### Listed entries
#####
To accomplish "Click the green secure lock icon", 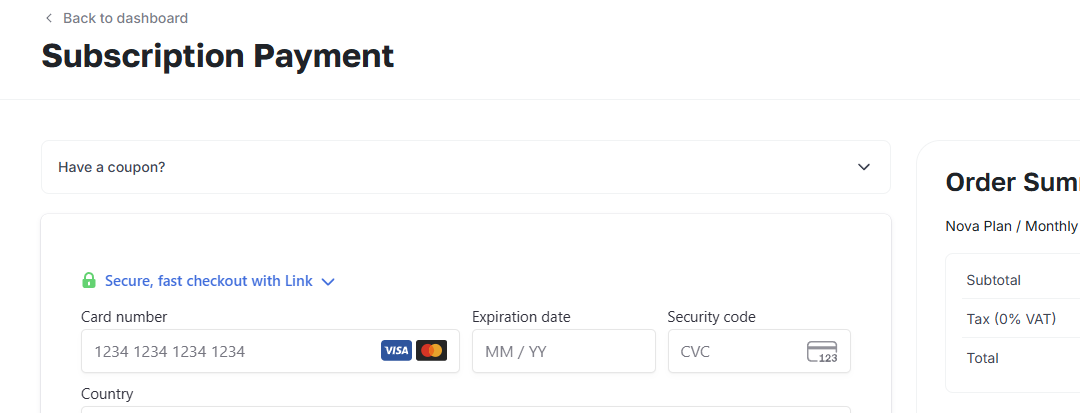I will click(x=89, y=281).
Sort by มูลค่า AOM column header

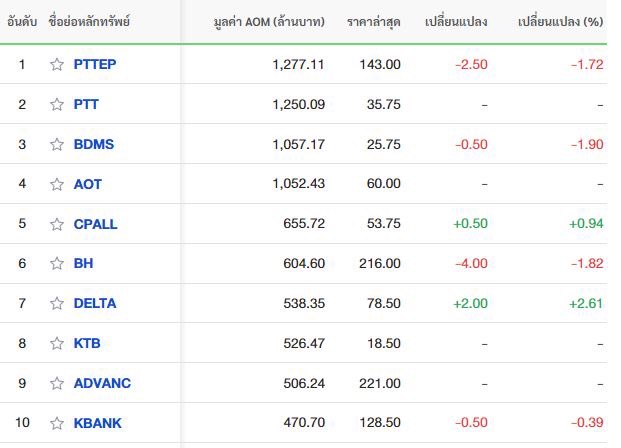point(269,21)
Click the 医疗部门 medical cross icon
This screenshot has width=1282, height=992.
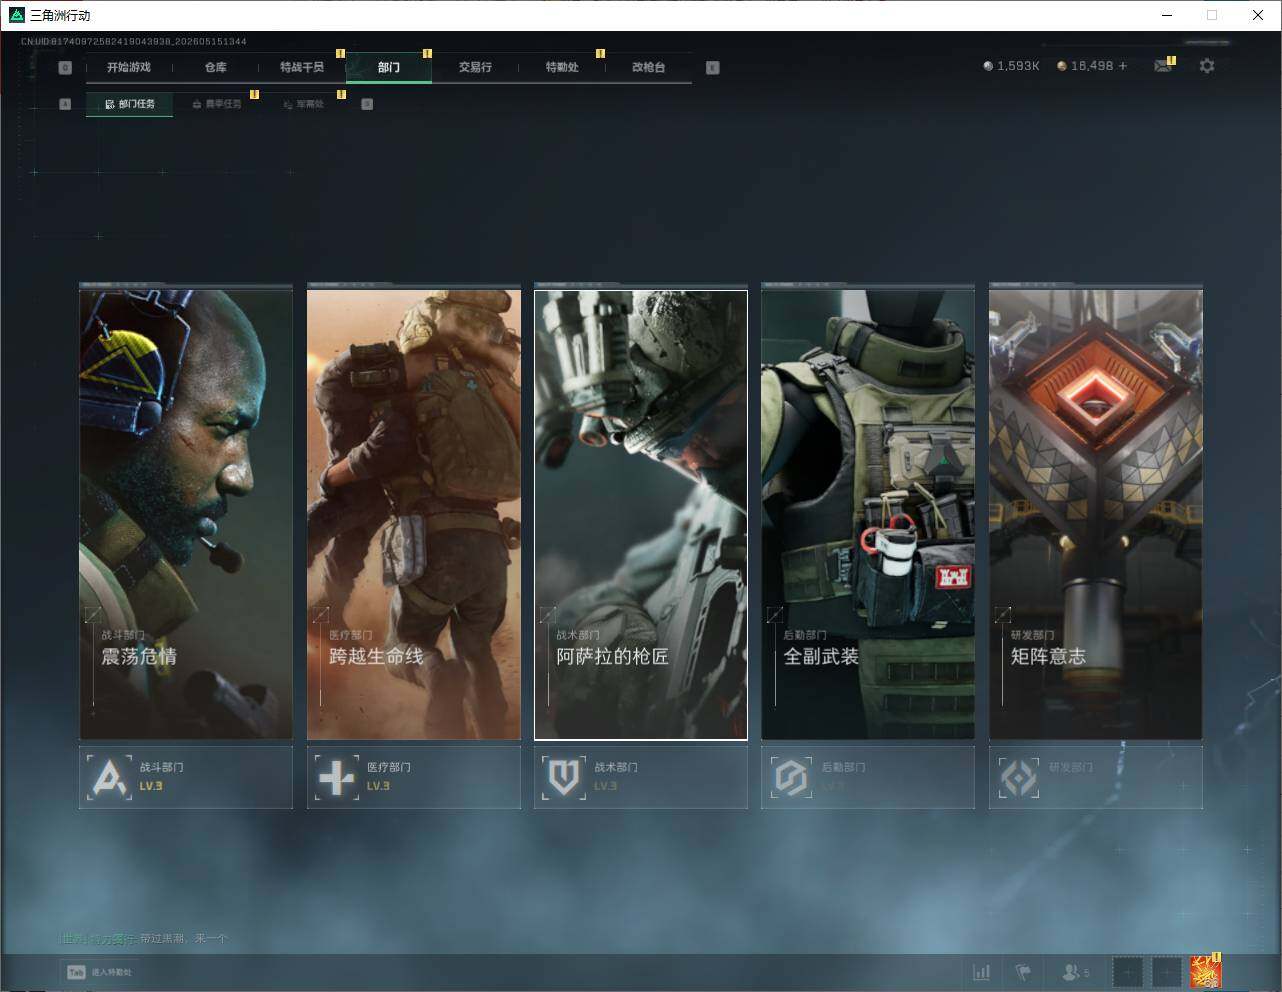click(336, 777)
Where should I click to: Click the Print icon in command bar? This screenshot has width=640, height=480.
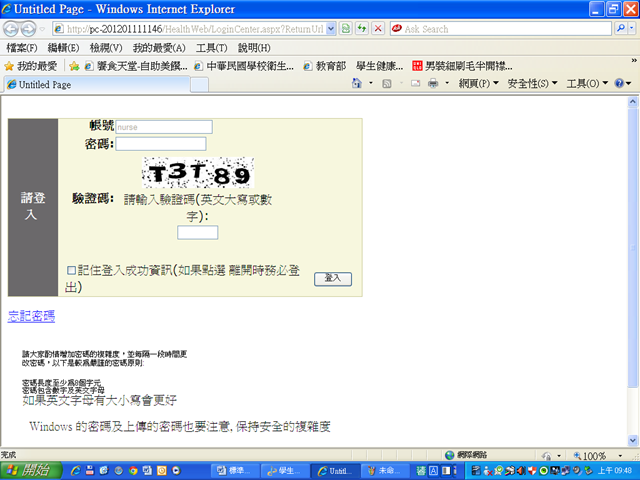tap(433, 85)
#####
### Task directions
Print, exactly as written, the lines from the one containing "Where should I" to the end of the material, both ends included, and nothing else; no pictures.

### Output
Where should I click to: Click the Print icon in command bar? This screenshot has width=640, height=480.
tap(433, 85)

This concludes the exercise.